■ TEXT BLOCK ■
I notice that I was mentally exhausted after the first day, as if I had just taken an especially grueling examination. This sensation increased during the second day and I found that my eyes, despite the fact that they were closed for many protocols, felt dry and exhausted, as if I had used them past the point of eyestrain.
On the third day, although I did not have the same sense of exhaustion, I seemed to be "out of it" in the morning and experiencing a sense of being squeezed by a vise from my diaphragm to my pelvis and by a too-tight collar at the throat in the afternoon. That evening, these sensations seemed to represent decades of suppressing and not expressing my feelings.
During the second afternoon and periodically over the next two days, I smelled ether. My father was a veterinarian and his animal operations were performed in the basement of our home, where he had an office. Additionally, ether was a smell my nervous system learned about within hours of my birth. I would have died within a few days after birth unless I was operated on within 48 hours. The operation was extensive and long with some doubt I would survive.

■ INSTRUCTIONS TO FOLLOW ■
Continue the first-person account of fatigue, bodily sensations, and the smell of ether, starting after its final sentence.

(Excerpts from a dataset)
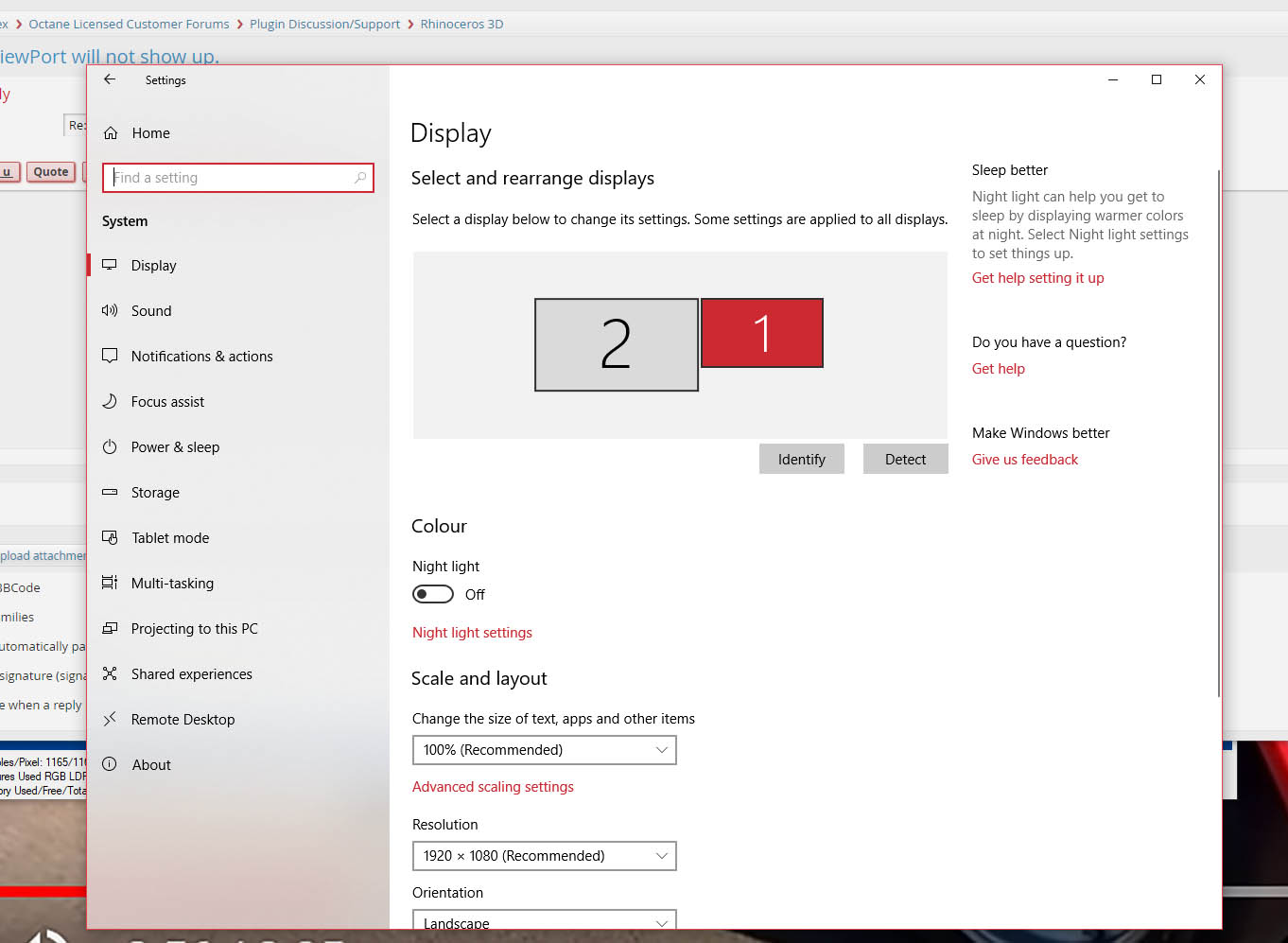1288x943 pixels.
Task: Click the Remote Desktop icon
Action: (110, 719)
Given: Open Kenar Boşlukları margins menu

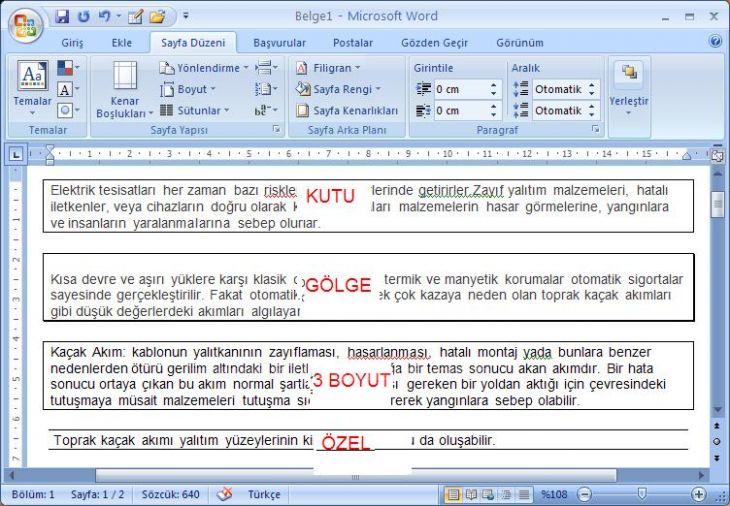Looking at the screenshot, I should 124,91.
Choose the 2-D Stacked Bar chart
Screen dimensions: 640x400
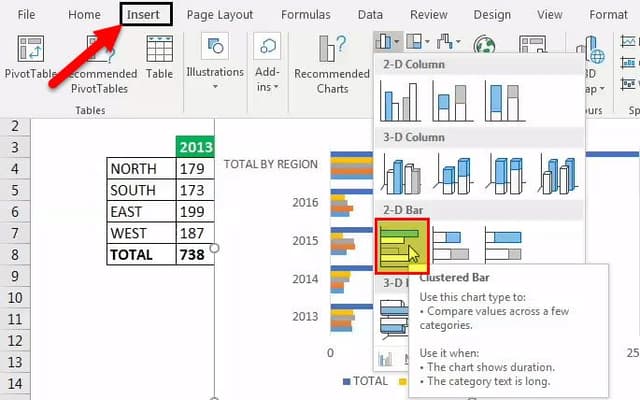pyautogui.click(x=452, y=245)
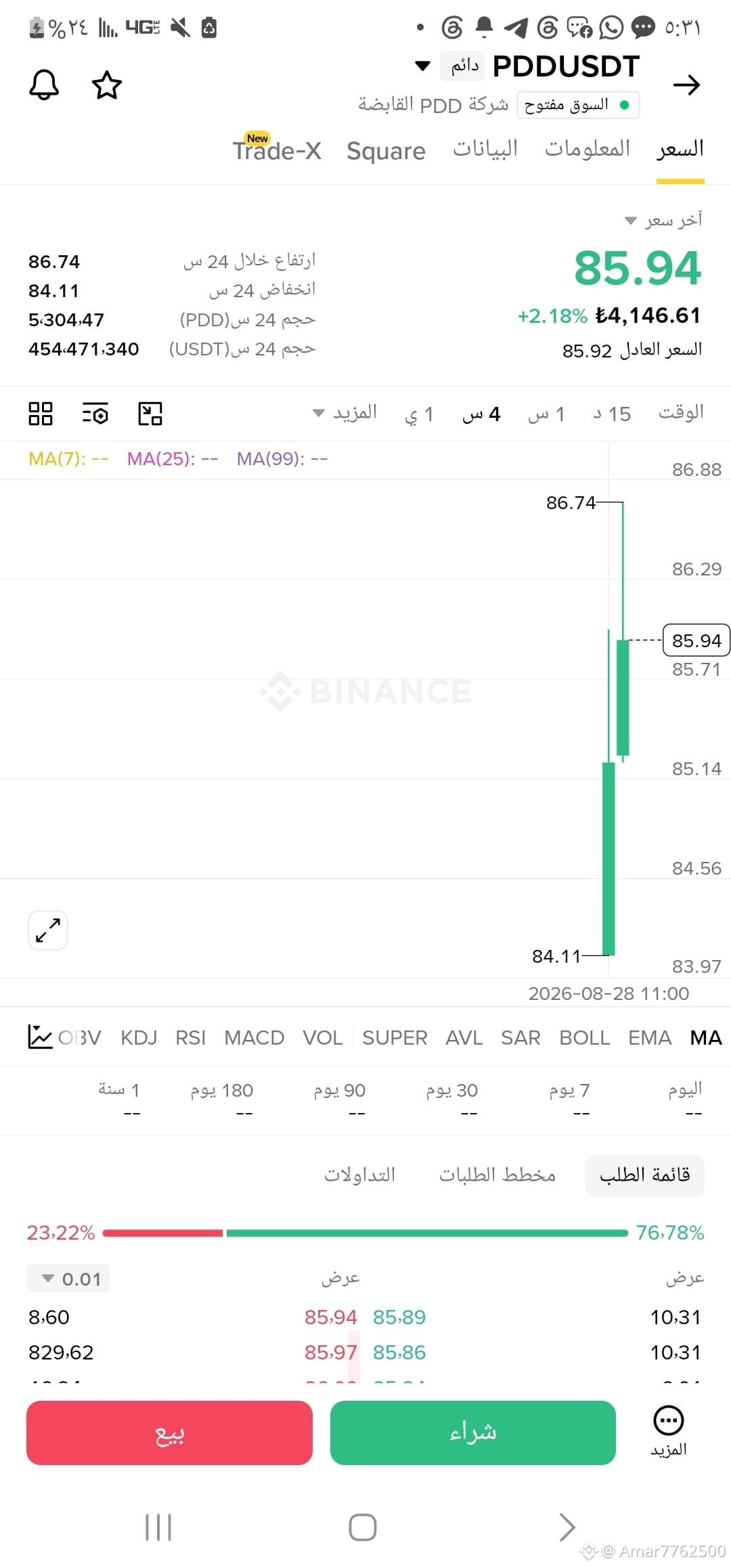Tap the red بيع sell button

pos(169,1433)

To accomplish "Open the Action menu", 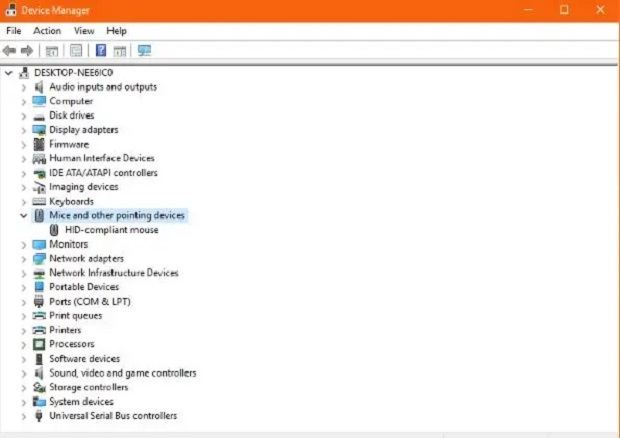I will (47, 31).
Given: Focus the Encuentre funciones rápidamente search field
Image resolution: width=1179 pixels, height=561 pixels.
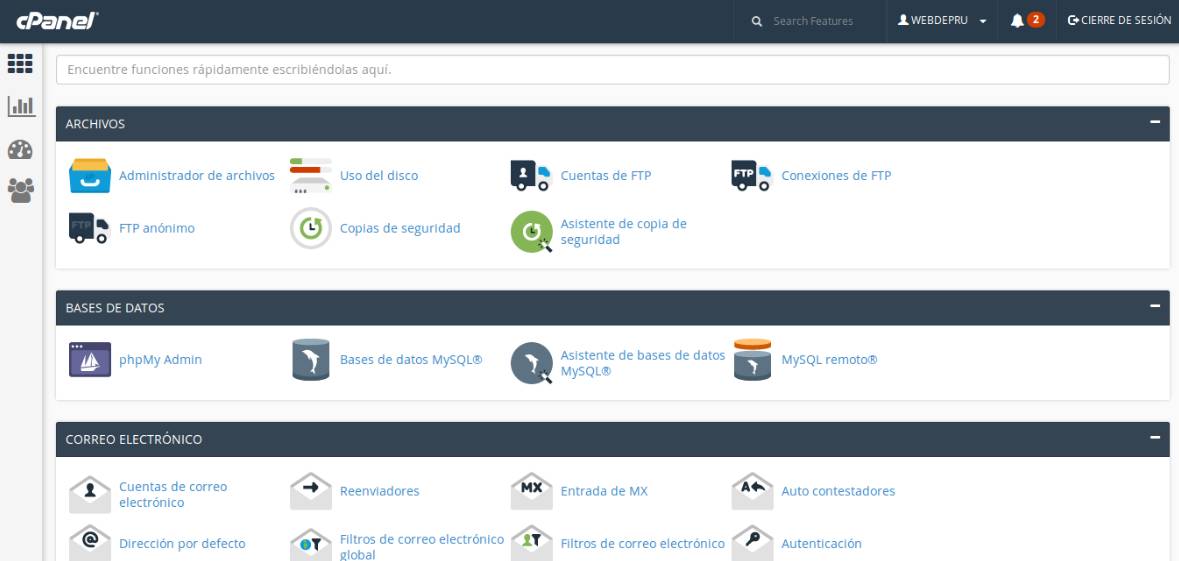Looking at the screenshot, I should click(612, 70).
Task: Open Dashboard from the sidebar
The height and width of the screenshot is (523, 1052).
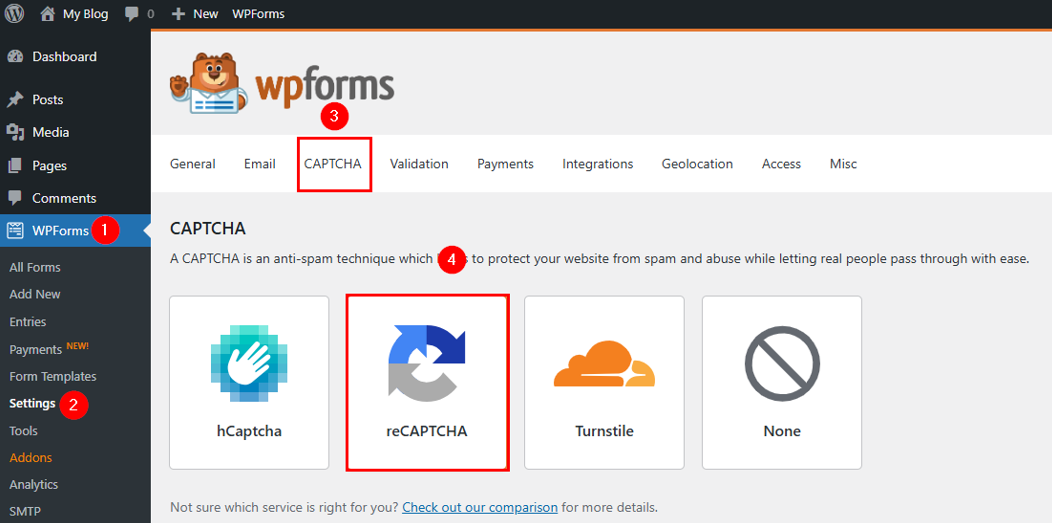Action: pos(64,57)
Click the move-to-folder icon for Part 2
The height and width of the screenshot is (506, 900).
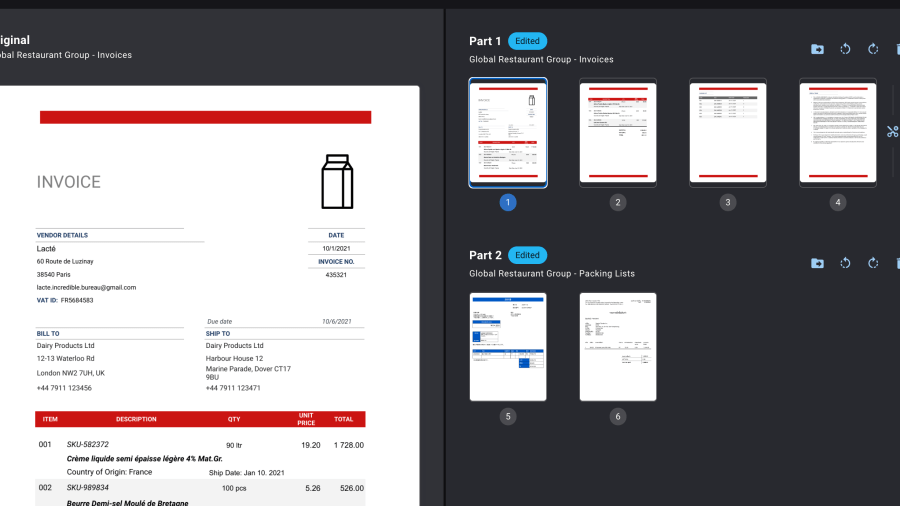[817, 263]
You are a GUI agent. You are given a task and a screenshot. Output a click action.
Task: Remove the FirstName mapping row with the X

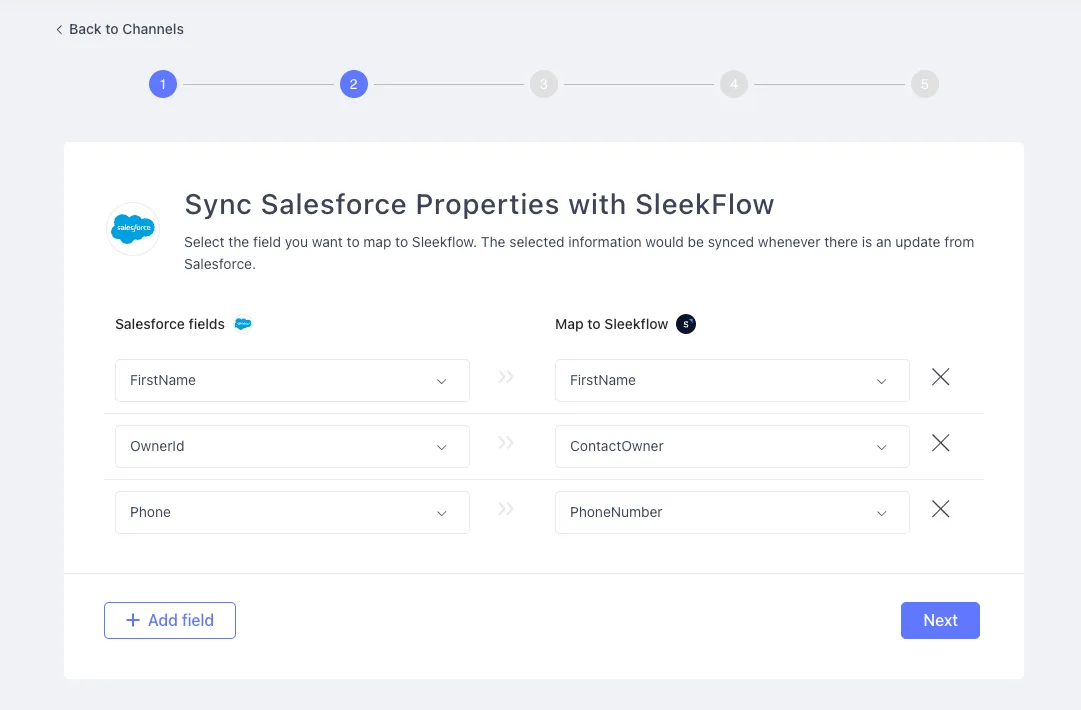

■ RESULT OF THE EXERCISE ■
I noted as the week after the intensive progressed that I felt less global anxiety, felt somehow more settled, and filled with more self-confidence and the belief that I could cope with whatever comes along. In addition, the sensation of exhaustion dissipated.
I can't recall when, but during the intensive session, I experienced tingling and an ache to my eyes and facial bones commensurate with injuries from a mugging. Aches in my lower back, shoulders and neck corresponded to those suffered when I walked into a moving car during a huge fog when I was six years old. During that incident, my clothing got ensnarled in the bumper of a passing car and I was dragged a few blocks. This may have repeated itself when I felt pins and needles in my shoulders and down my left arm. During one set of protocols, there was an ache that grew in intensity in my dominant hand; the sensation was between the first and second fingers and in the webbing between my thumb and index finger. The sensation varied during several protocols and sometimes was faintly echoed in my opposite hand. I know of no previous injuries to my hands.
Periodic headaches occurred during the intensive week. These seemed to lessen and/or disappear whenever I thought of the mugging. The mugging is an issue that I have long carried with me as it affected my life so severely that things were never quite the same at work and in my personal sense of wellbeing after it happened.
Listening to the audio CD after the intensive was completed, I began to recall things from my past. For example, I recalled the operation I had at one-day old through sensations, pains, etc. in my pelvic region. Twice I re-experienced the back, shoulder and neck pains of the car dragging. Early in the week after the intensive, I relieved the eye, face and head trauma of the mugging.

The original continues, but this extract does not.